[[ DATASET CONTENT open ]]
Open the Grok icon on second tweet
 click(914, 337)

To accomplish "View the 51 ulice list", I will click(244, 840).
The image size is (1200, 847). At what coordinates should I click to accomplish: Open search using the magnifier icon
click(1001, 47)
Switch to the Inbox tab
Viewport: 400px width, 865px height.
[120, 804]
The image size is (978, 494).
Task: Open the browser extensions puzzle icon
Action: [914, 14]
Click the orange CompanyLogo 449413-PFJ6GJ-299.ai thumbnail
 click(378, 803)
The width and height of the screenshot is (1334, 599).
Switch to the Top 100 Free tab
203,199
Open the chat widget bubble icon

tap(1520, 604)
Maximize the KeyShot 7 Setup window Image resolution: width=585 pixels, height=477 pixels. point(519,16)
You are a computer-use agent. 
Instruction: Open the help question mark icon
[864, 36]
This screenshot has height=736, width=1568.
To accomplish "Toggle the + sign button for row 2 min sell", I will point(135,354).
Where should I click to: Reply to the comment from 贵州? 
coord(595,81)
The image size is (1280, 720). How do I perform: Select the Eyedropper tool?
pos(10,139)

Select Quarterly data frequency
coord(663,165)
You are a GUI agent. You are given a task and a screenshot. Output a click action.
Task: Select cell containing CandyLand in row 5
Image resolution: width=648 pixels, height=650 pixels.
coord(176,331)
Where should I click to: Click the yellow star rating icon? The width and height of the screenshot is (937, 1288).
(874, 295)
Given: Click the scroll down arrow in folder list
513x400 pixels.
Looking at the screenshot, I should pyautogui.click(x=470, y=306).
[[ DATASET CONTENT closed ]]
> _TASK_:
The whole of the material should be restated word for word.

> _THE COMPLETED TASK_:
Open the Grok icon on second tweet
 click(914, 337)

To accomplish "View the 51 ulice list", I will click(244, 840).
The image size is (1200, 847). At what coordinates should I click to accomplish: Open search using the magnifier icon
click(1001, 47)
Switch to the Inbox tab
Viewport: 400px width, 865px height.
[120, 804]
The image size is (978, 494).
Task: Open the browser extensions puzzle icon
Action: [914, 14]
Click the orange CompanyLogo 449413-PFJ6GJ-299.ai thumbnail
 click(378, 803)
The width and height of the screenshot is (1334, 599).
Switch to the Top 100 Free tab
203,199
Open the chat widget bubble icon

tap(1520, 604)
Maximize the KeyShot 7 Setup window Image resolution: width=585 pixels, height=477 pixels. point(519,16)
You are a computer-use agent. 
Instruction: Open the help question mark icon
[864, 36]
This screenshot has height=736, width=1568.
To accomplish "Toggle the + sign button for row 2 min sell", I will point(135,354).
Where should I click to: Reply to the comment from 贵州? 
coord(595,81)
The image size is (1280, 720). How do I perform: Select the Eyedropper tool?
pos(10,139)

Select Quarterly data frequency
coord(663,165)
You are a GUI agent. You are given a task and a screenshot. Output a click action.
Task: Select cell containing CandyLand in row 5
Image resolution: width=648 pixels, height=650 pixels.
coord(176,331)
Where should I click to: Click the yellow star rating icon? The width and height of the screenshot is (937, 1288).
(874, 295)
Given: Click the scroll down arrow in folder list
513x400 pixels.
Looking at the screenshot, I should pyautogui.click(x=470, y=306).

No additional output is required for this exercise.